By Ben Sewell, Guest Writer

For many college students, one experience that is shared is the price of textbooks.

The University of Akron senior Grant Holtzapple, recalling a particularly expensive semester,  said every single textbook he was required to get for the courses were the newest edition and after totaling them the bill came to over $500.

According to Mark Perry writing for aei.org, the price of textbooks have increased by 90% between January 1998 and July 2016. These prices may seem overwhelming, however, with a few tips and tricks, it is possible to save money while shopping for your textbooks.

An excellent way to start on the path to this goal is to wait until classes commence or email professors beforehand to ask about book usage in the class. This is helpful because some classes do not rely heavily on the textbook. Others may only require it for a certain portion of the class.

Simply inquiring about this information can allow extra time to purchase textbooks. At times they may not even need to be purchased at all. It is even possible that an older, cheaper version of the same textbook will work for the class.
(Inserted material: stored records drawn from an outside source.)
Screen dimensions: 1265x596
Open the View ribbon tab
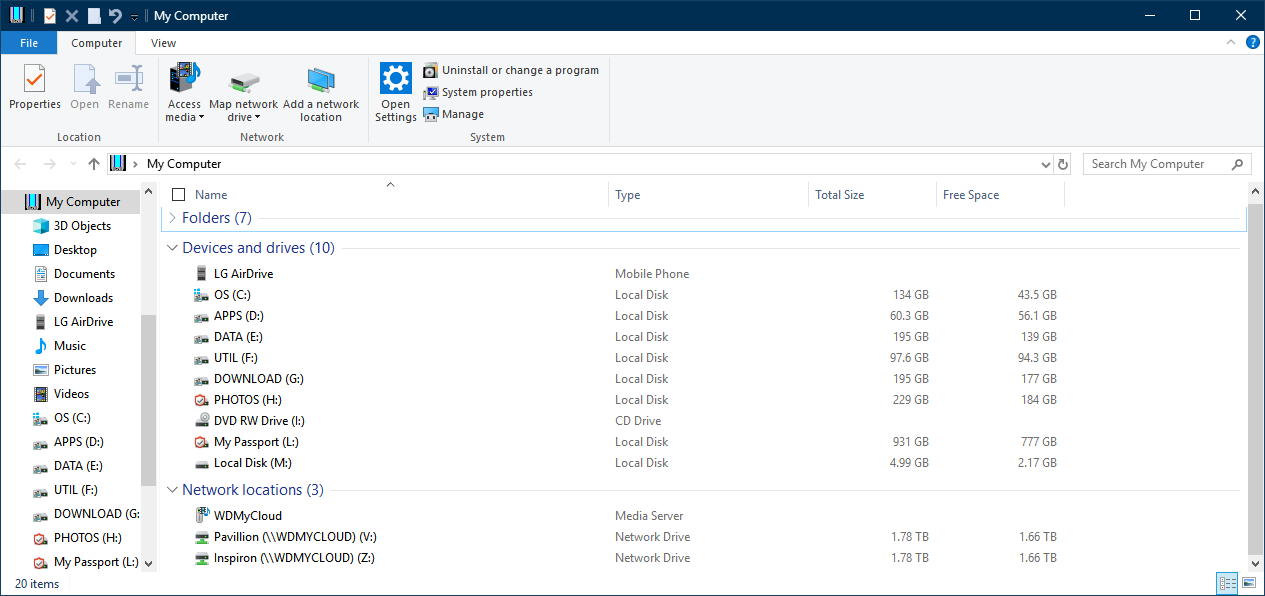coord(163,43)
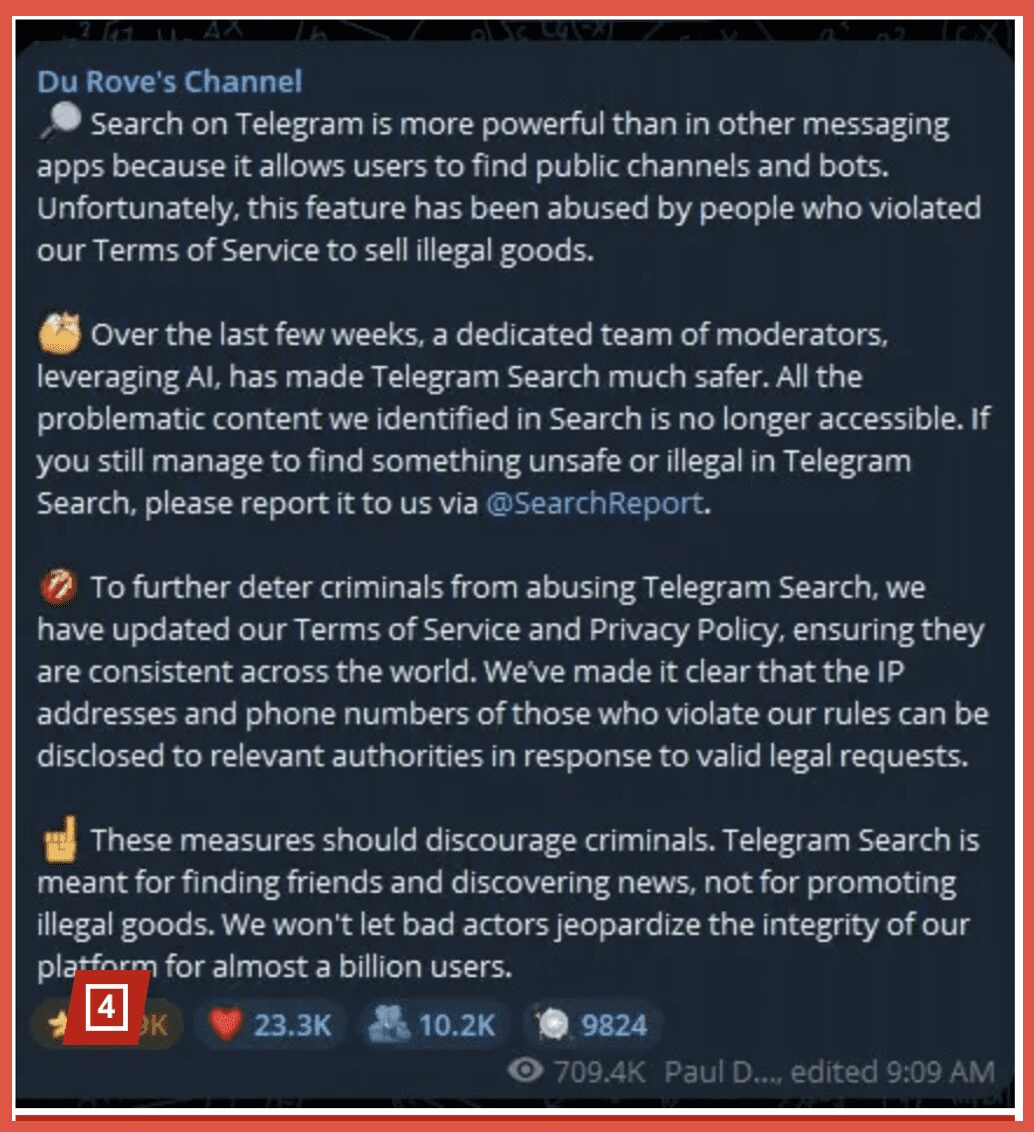
Task: Open the Du Rove's Channel title link
Action: tap(170, 82)
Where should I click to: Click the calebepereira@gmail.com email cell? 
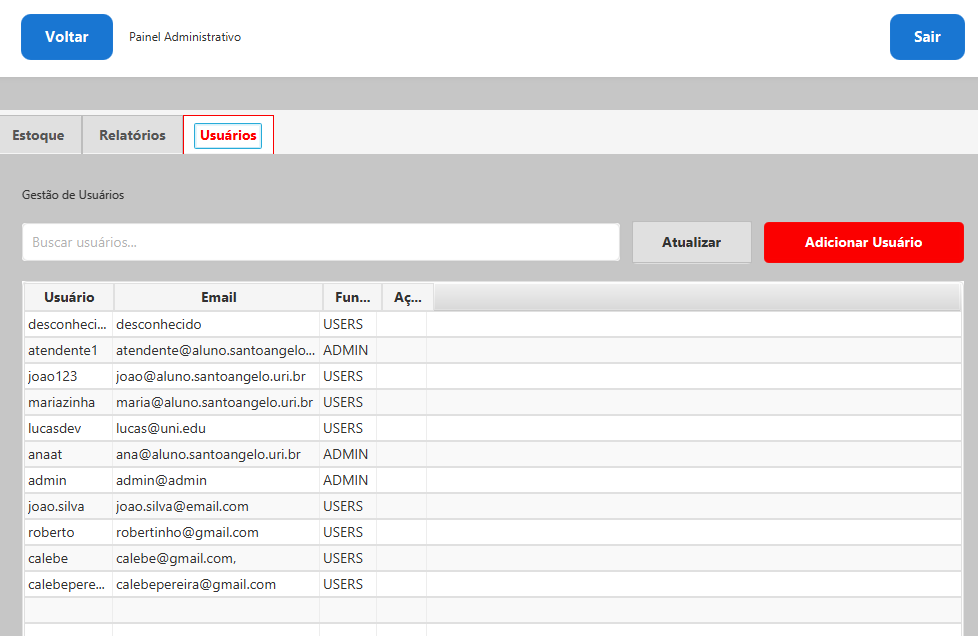click(x=196, y=584)
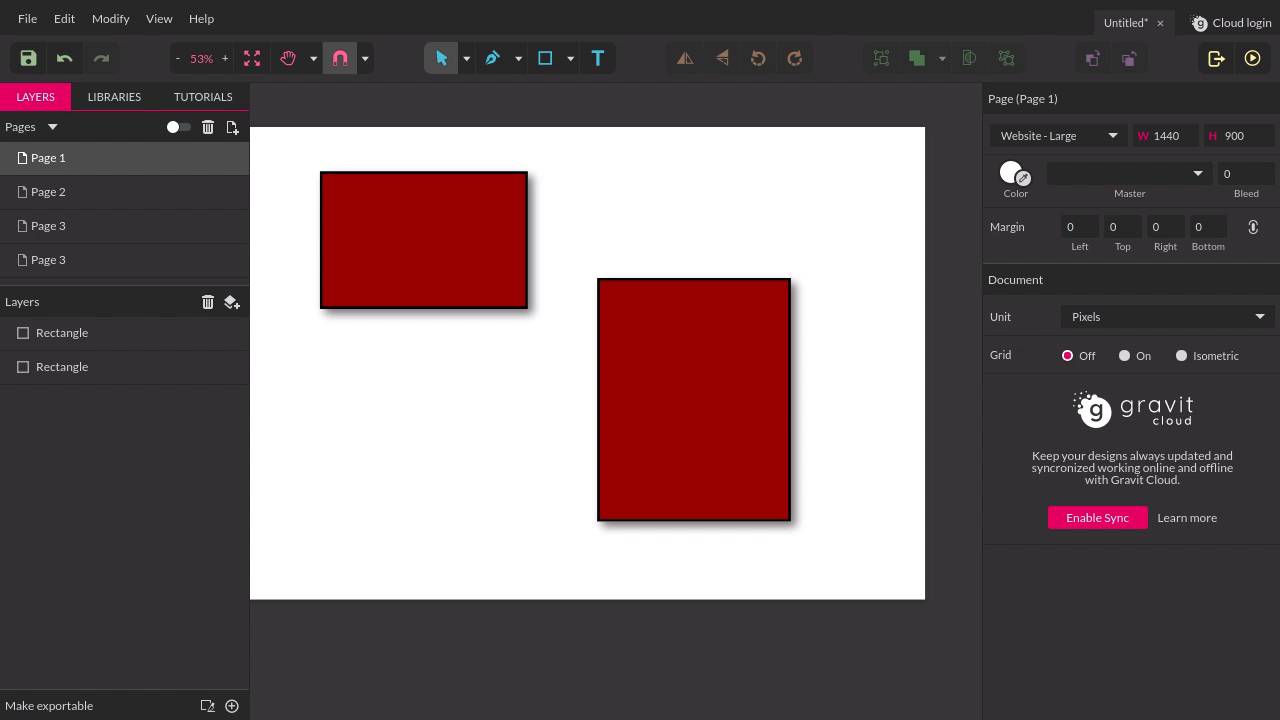The height and width of the screenshot is (720, 1280).
Task: Click the Undo arrow icon
Action: [x=64, y=58]
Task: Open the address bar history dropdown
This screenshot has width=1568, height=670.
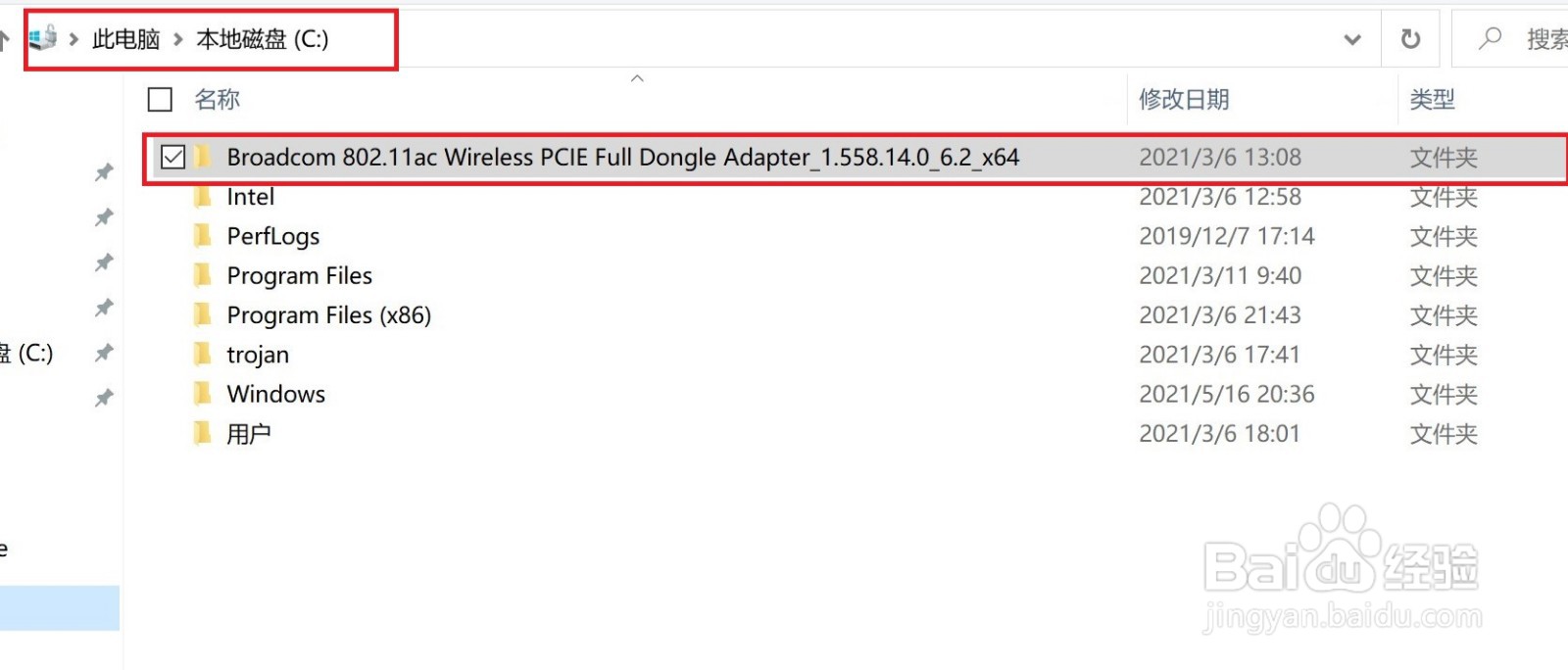Action: point(1352,39)
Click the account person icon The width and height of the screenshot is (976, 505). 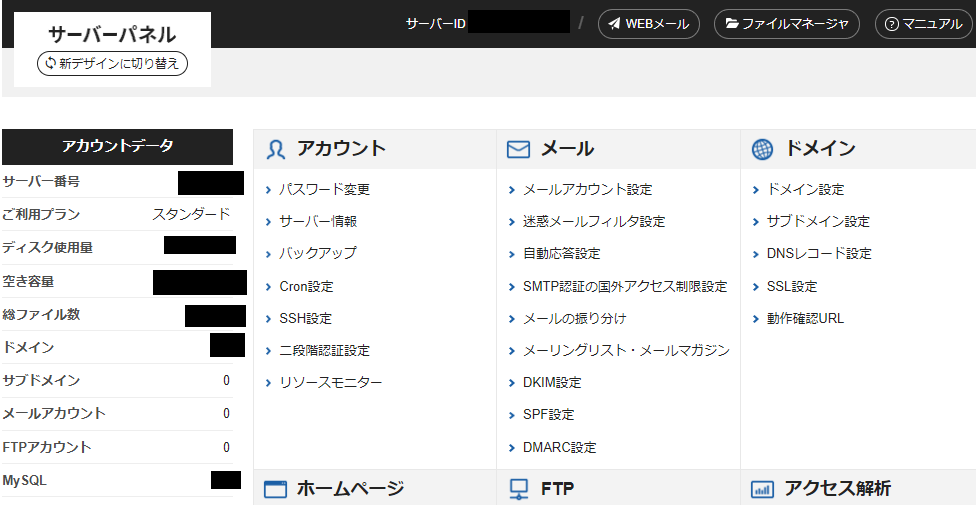(276, 150)
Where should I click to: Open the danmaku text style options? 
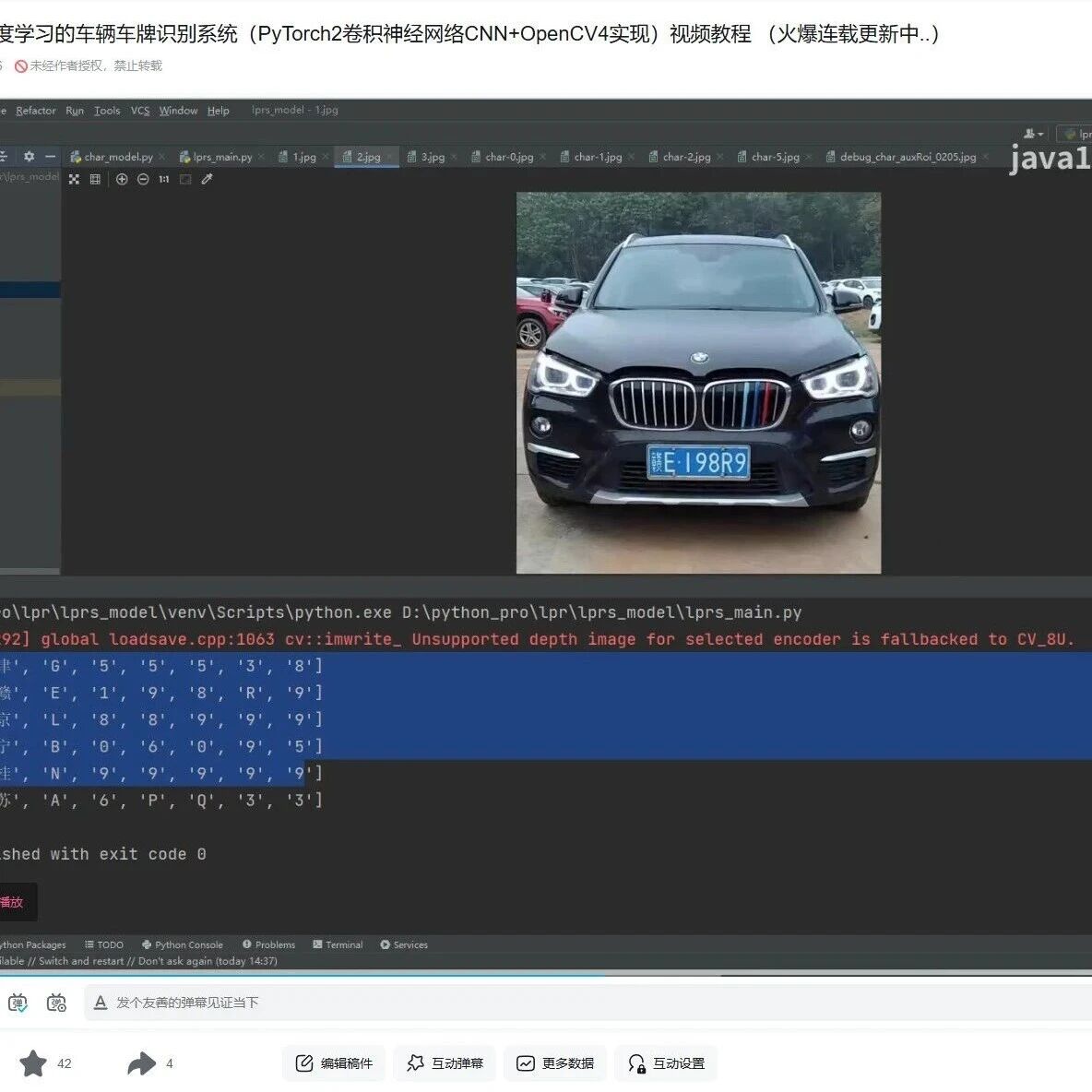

After gathering information regarding required textbooks, one must then order them. When it comes to this step, many options exist. The first being to purchase them from the campus bookstore, but be aware.  UA student Nikki Thompson said, “It’s worse when you buy from the University.” However, a student may rent a book from The University of Akron bookstore for the duration of the semester. This will often result in a smaller bill for the student.

Some textbooks have a computer code included for online assignments and cannot be rented. For textbooks such as these, or to save even more money on others, the option of digital copies exists. Often necessary codes accompany the digital version. In addition, digital downloads for textbooks tend to be cheaper than their hardcopy counterparts. On top of these options, students can look for used textbooks online either from an individual or company.

Another possibility that exists is to ask the professor if they know of any former students selling a used copy of the textbook. On certain occasions, professors may have knowledge of a person wanting to sell their old book. This could save you a substantial amount of money. Most students selling their old textbooks don’t expect to receive the same amount as other buying options. On the other side of this issue, students can sell their old textbooks.

They may either sell their books to the University bookstore, sell them to a fellow student, or place them for sale online. The sale of certain textbooks that are no longer of use, allows for students to make money to put back into buying new textbooks. It may not be what was paid for it, but something is better than nothing. Not only does this allow you to make some cash from old books, but will keep them from cluttering your home.

These tips should be helpful for college students at all stages of their education. With the steadily rising rates of the price of textbooks, it is imperative to find ways of saving money while purchasing. With a little research and planning prior to purchase, it is possible to save substantially. The important thing is to stay on top of ordering the books and not wait until the last minute. This will keep future students from having the same feeling about textbooks as The University of Akron senior Sydney Sien who said textbooks are “expensive, ridiculous, highway robbery, and unnecessary.”